Early in the boot process, just after grub loads the kernel

A clear screen once runlevel 3 begins

Tony figures the graphics card memory is bad, and based on what I see, I'm inclined to agree. I already figured it was probably time to replace the graphics card, so now I'm shopping around.
I've always liked my nVidia chips over the years, and this one has served me well. Still, now that the ATI RadeonHD 4670 is out, I'm strongly considering getting one. I like that it offers better performance than my 7600GT for about $80, which is half of what I paid for the nVidia card two years ago. It can handle UT2004 and any current games, assuming they run on Linux. I only have a 19" monitor, so I don't need to spend a lot of money to find a powerful card at extremely high resolutions.

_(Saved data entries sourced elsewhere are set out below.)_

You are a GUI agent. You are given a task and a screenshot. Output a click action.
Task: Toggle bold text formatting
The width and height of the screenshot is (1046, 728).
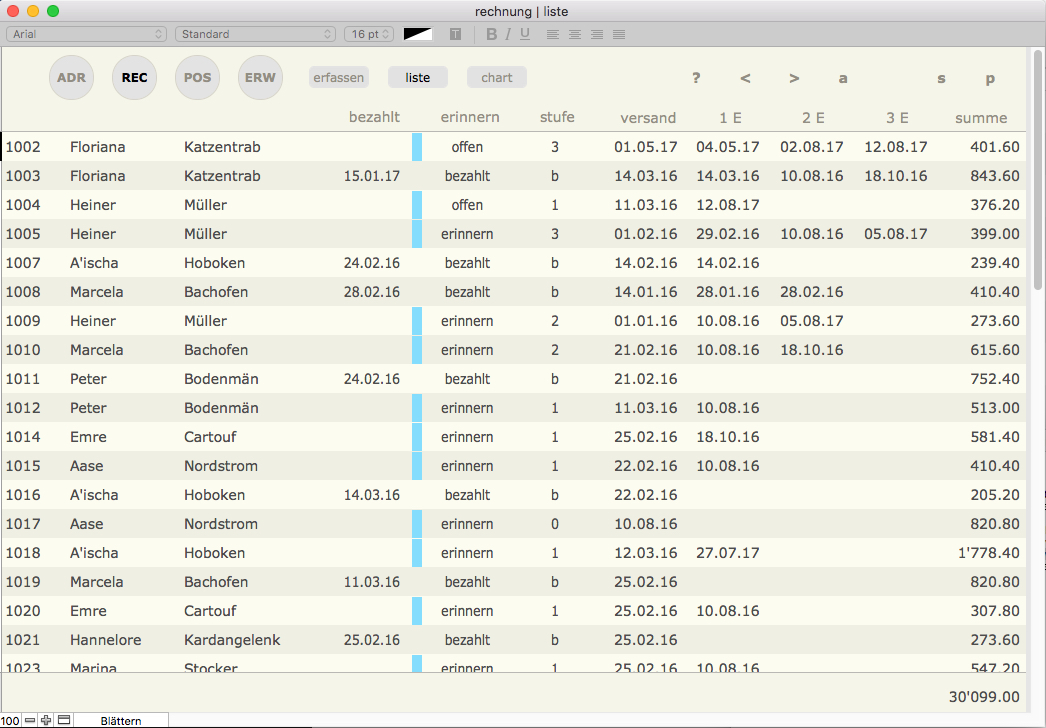coord(491,34)
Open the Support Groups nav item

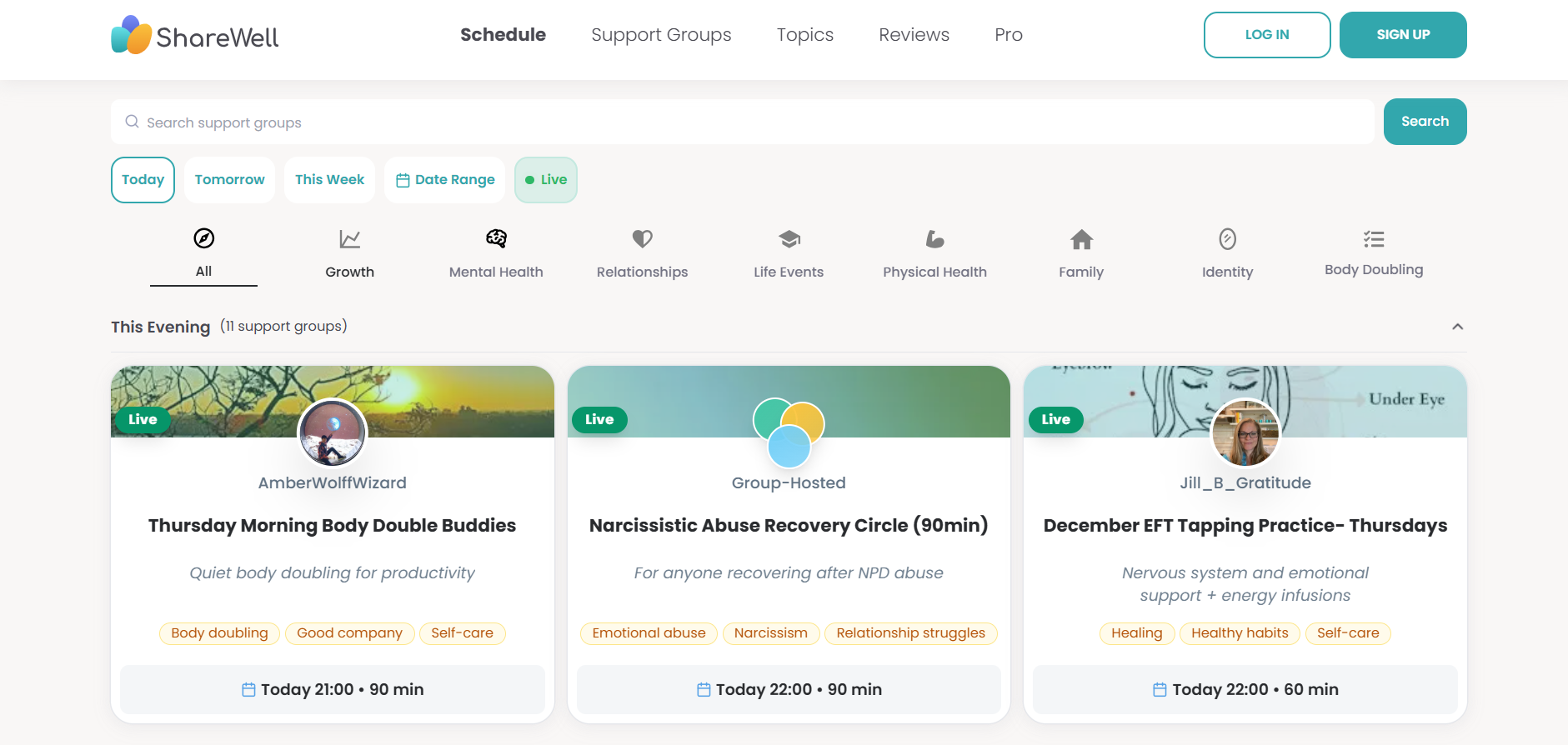(661, 35)
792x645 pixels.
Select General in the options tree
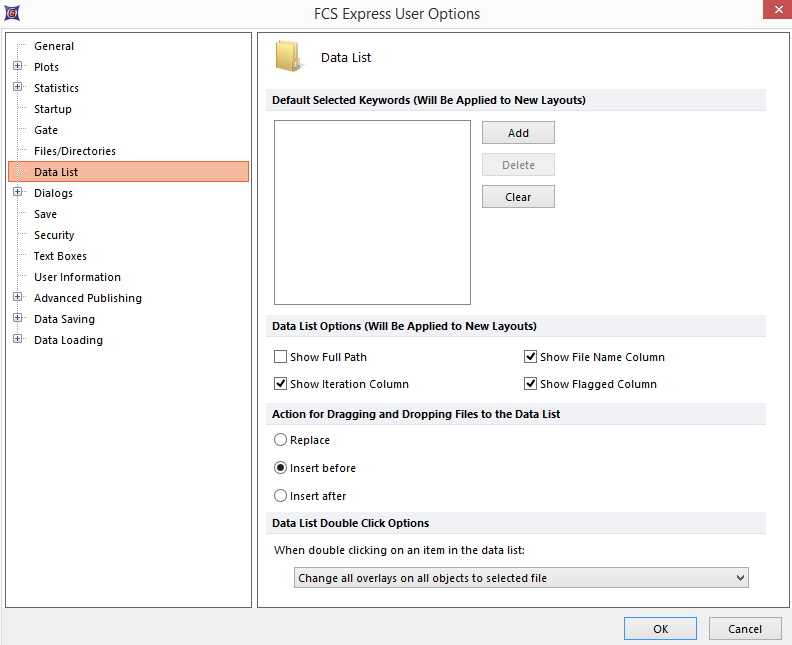tap(54, 46)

Plus, the ATI card has basic support from both xf86-video-ati and xf86-video-radeonhd, though neither driver seems to be capable of 3D acceleration. I'd stick with the binary fglrx driver for the time being. The only thing I'm not sure about is whether or not the new & improved Catalyst Control Center Linux Edition (AMDCCCLE, phew!) actually supports fan adjustment, or if the temperatures can be queried and reported in a panel applet. I've been spoiled rotten by my passively cooled 7600GT, so I want to keep control over the fan noise. If there were passive 4670s on the market, I'd get one, but that hasn't happened yet. Maybe in the future, once I'm ready to use the FOSS driver, there will only be one. Right now I couldn't choose between the two; I'm hoping they merge on down the road. Too confusing; this consumer wants less choice. ![]()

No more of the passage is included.